Libraries are an integral part of any public system and have introduced many of us to some of our favourite books and authors. The Post looks at a few libraries around Kathmandu that are open to the Nepali populace

AWON Library

AWON library, located opposite Hotel Himalaya in Kupondole, has been in Kathmandu for more than four decades. The library, run by Awon—Active Women of Nepal, an organisation for community service, depends mainly on public donations of books and other publications, and is one of the most popular in Kathmandu. While the first level of the library has non-fiction books and magazine publications, the third mostly houses fiction. The library is quite spacious and comfortable, and even has a little corner for children’s books. Members can check out up to five books for three weeks.

Kathmandu Valley Public Library, Bhrikutimandap

The Kathmandu Valley Public Library (KVPL) formally opened its doors to the public in Bhrikumandap in July of 2005. Books at the library books are mostly donated by various groups and organisations, and there are currently 50-80,000 books, reports, bulletins and teaching materials there. While most of the books are non-fiction, there is also plenty of other reading material. Additionally, books from the British Council Library have also been housed at the Kathmandu Valley Public Library since the former shut down some seven years ago. Library membership is open to all (including children).  

Nepal National Library, Pulchowk

The Nepal National Library was established by the government in 1957. The core collection was the personal library of Rajguru Hem Raj Pandey, spiritual advisor to the King, which had been purchased in 1956. The collection was then moved to Sikri Dhoka, within the Singha Durbar complex. It was in 1961 that the Nepal National Library was moved to its present location at Harihar Bhawan, Pulchowk, Lalitpur. In the early 60s the National Library produced an impressive series of publications, making ancient handwritten texts available in printed form. A full card catalogue for the Nepali, English, and Hindi collections was finally completed

in 1988. The present collection includes general English, Nepali, Hindi and Sankrit titles, alongside periodicals, maps and photographs, audio and visual material, microfilms, reports and theses, children’s books, as well as a digital library.

Nepal Bharat Library, Sundhara

The Nepal Bharat Library was established in 1956 and is currently located within the Nepal Airlines Corporation Building in Sundhara. The library has more than 62,000 books, including a substantial collection on Indian history, economy, politics, literature, culture, science and technology, medicine, entertainment, and international relations, among others. The library houses a large collection of Hindi books and a reasonable number in Nepali and Sanskrit, alongside an extensive collection of reference books.

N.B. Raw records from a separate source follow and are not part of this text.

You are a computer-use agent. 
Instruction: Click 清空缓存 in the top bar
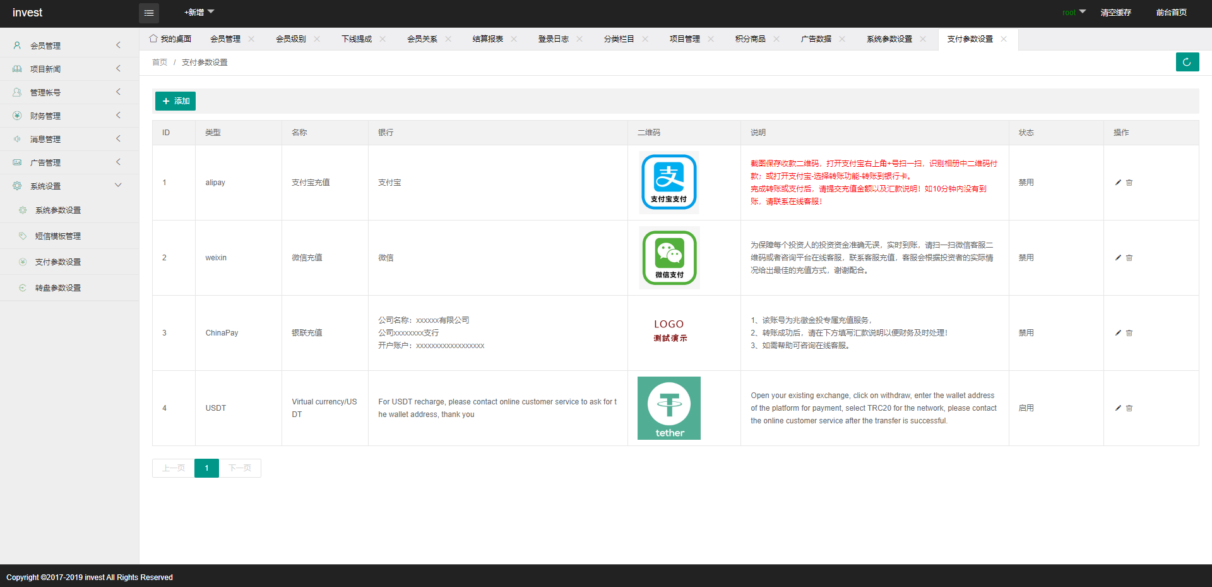pos(1115,13)
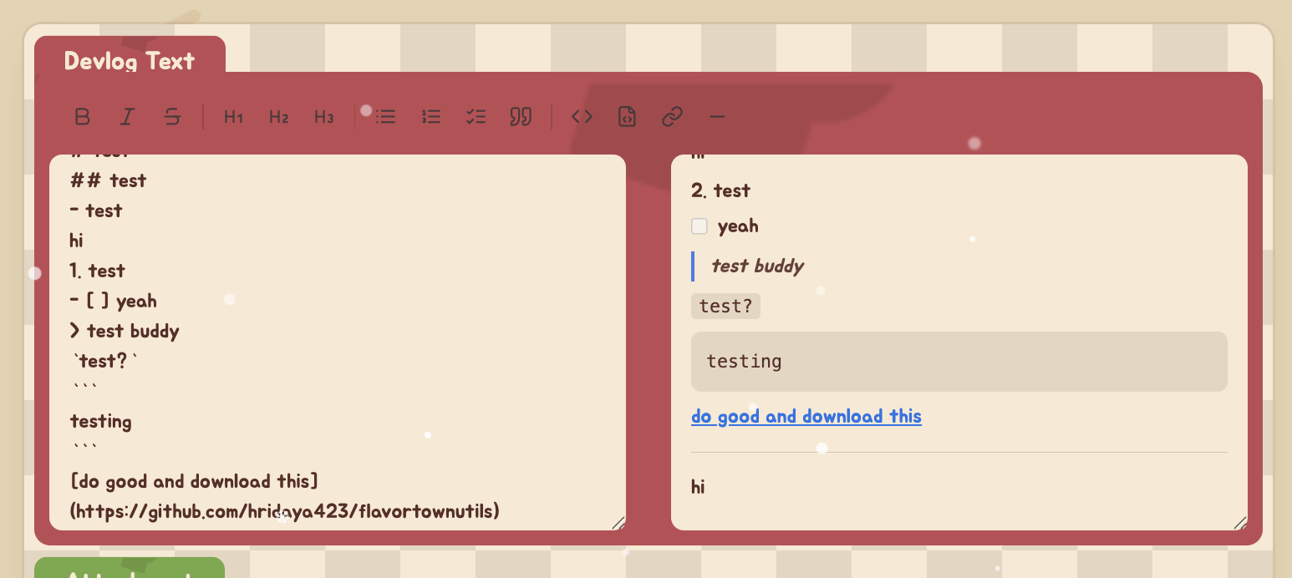
Task: Insert a numbered list
Action: click(x=430, y=117)
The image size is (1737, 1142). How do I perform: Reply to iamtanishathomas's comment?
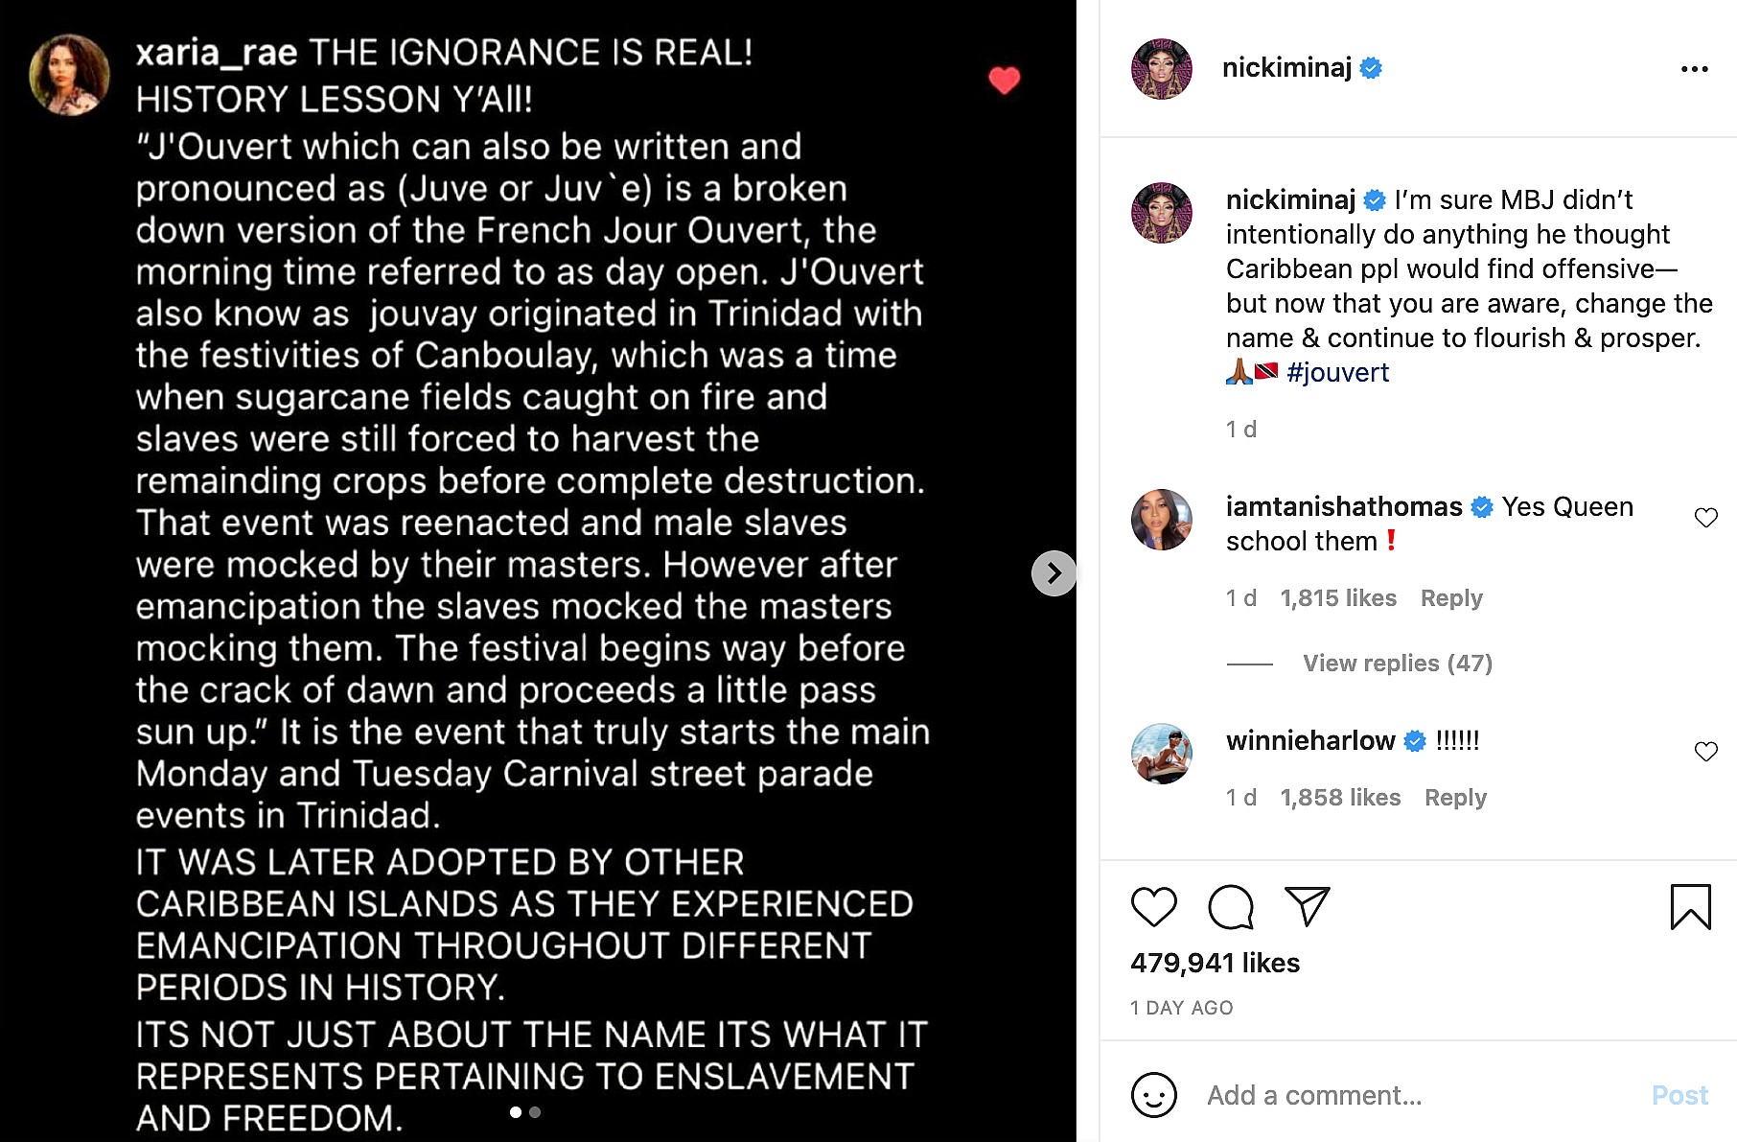point(1450,598)
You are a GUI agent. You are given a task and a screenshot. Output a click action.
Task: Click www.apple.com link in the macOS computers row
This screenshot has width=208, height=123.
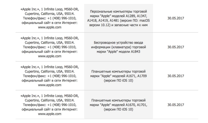(x=50, y=27)
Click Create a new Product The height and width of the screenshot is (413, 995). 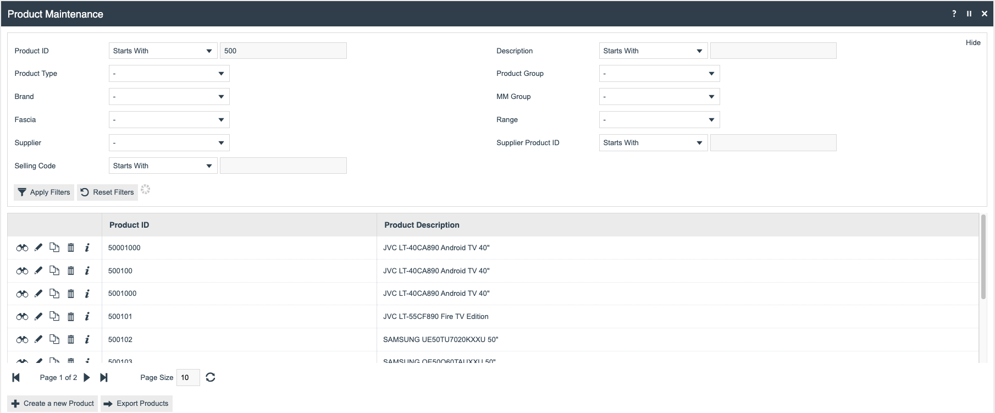[53, 404]
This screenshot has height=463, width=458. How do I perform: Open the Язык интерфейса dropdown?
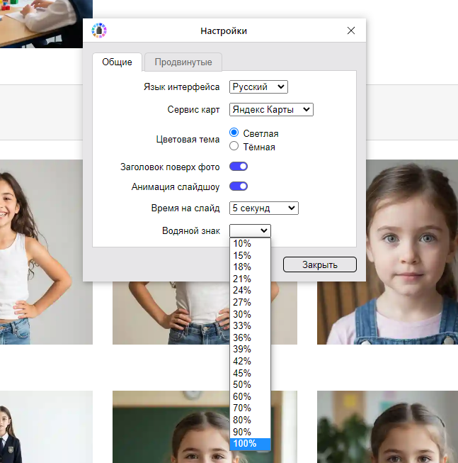(x=258, y=87)
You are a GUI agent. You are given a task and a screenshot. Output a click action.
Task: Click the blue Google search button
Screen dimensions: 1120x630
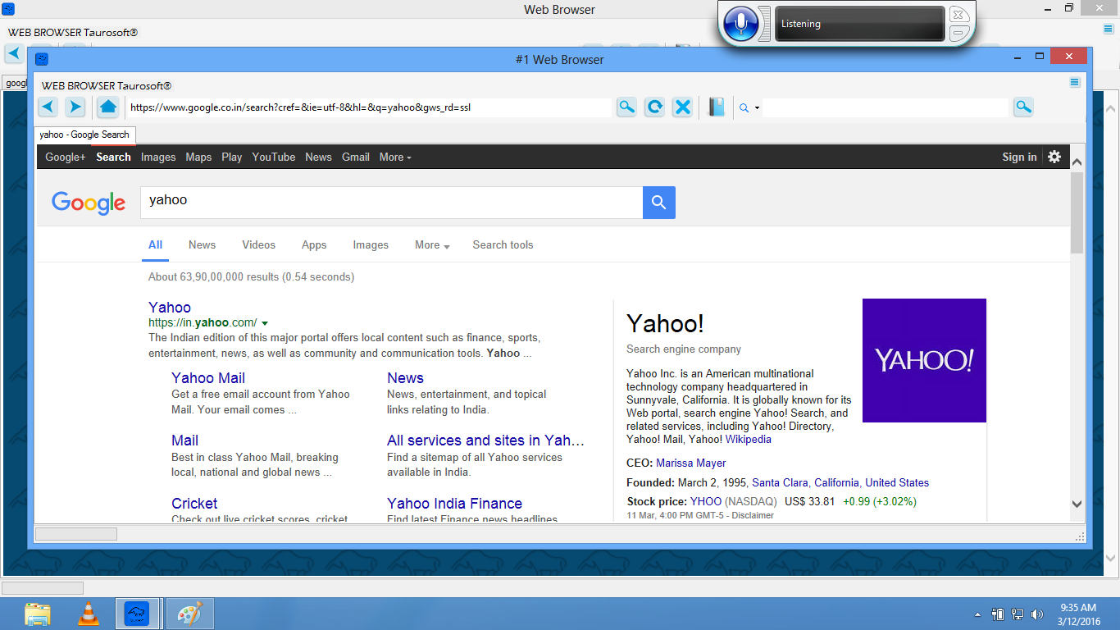click(658, 203)
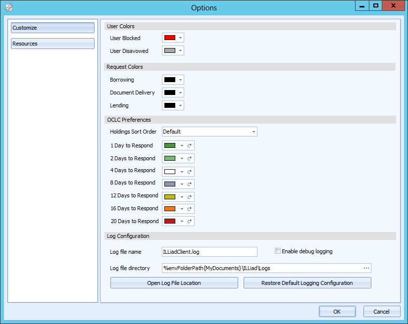Screen dimensions: 408x324
Task: Reset the 4 Days to Respond color
Action: tap(190, 171)
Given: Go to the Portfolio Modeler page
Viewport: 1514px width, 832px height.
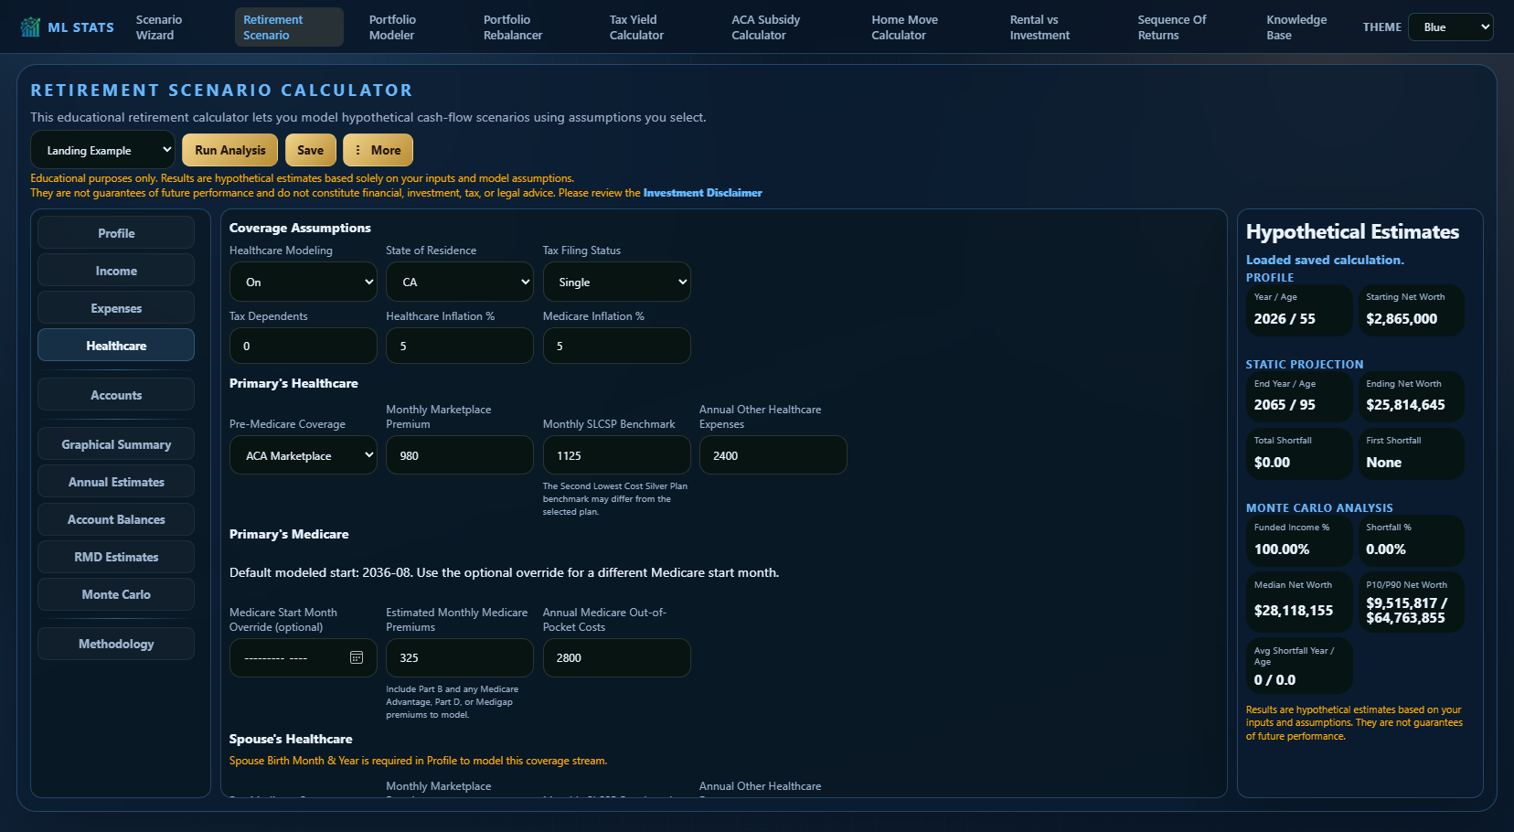Looking at the screenshot, I should [392, 27].
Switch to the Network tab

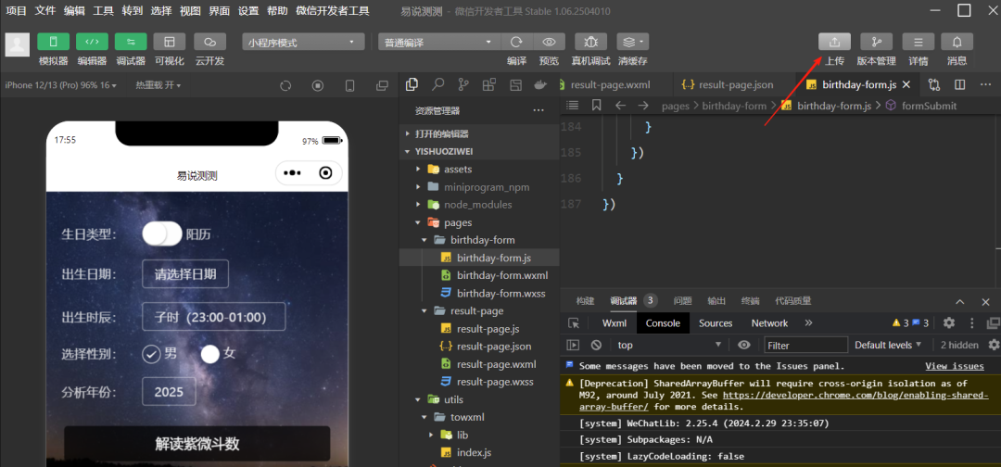coord(769,322)
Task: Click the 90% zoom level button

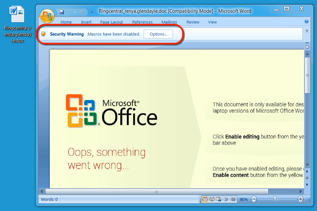Action: tap(243, 199)
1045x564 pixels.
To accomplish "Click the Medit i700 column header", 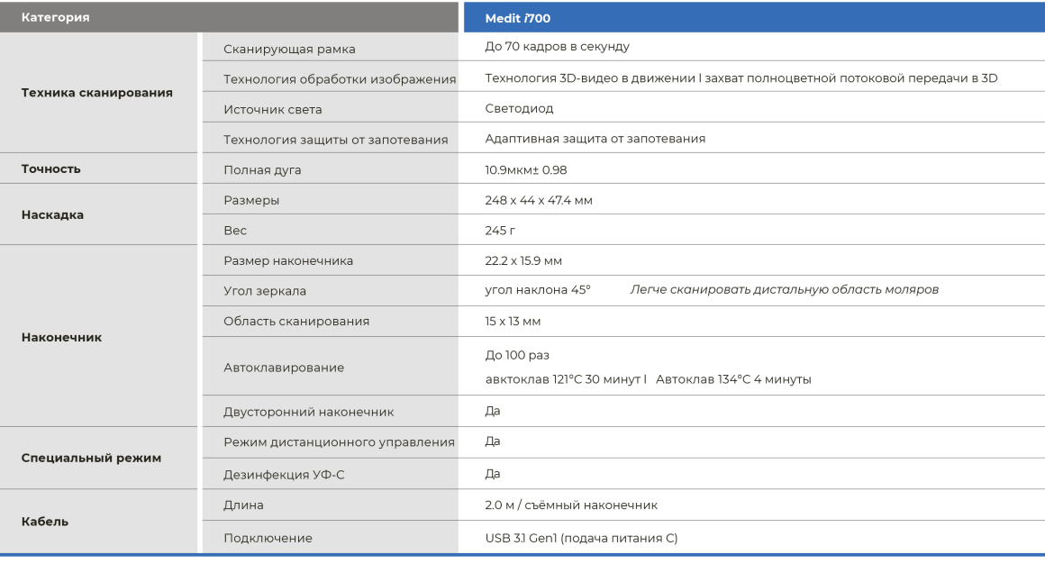I will (754, 17).
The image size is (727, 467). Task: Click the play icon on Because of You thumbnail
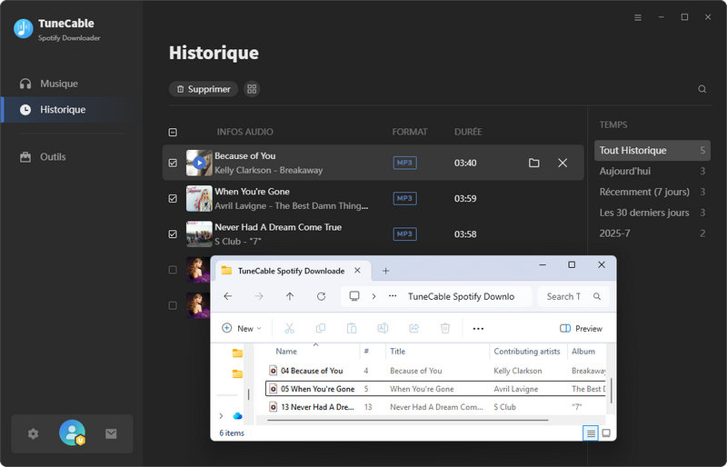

The NB Library also subscribes to all major Indian and Nepali newspapers and magazines, alongside a few regional publications from India.

The American Library, Maharajgunj

The American Library, formally known as The American Library of the American Embassy in Kathmandu has been around for more than 60 years. Located inside the Embassy premises in Maharjgunj, the library houses approximately 6000 books as well as a substantial number of DVDs on international relations, economics, arts and humanities, and US society, among others. The library also has American movies, and a few online databases which cover leading journals. Reference resources available at the library include dictionaries, directories, encyclopedias, almanacs, periodicals, periodical indexes, CD-ROM databases and on-line search services. All books are classified according to the Dewey Decimal Classification System, while the magazines are shelved alphabetically. The American library also offers the use of the Internet for research on America and related subjects.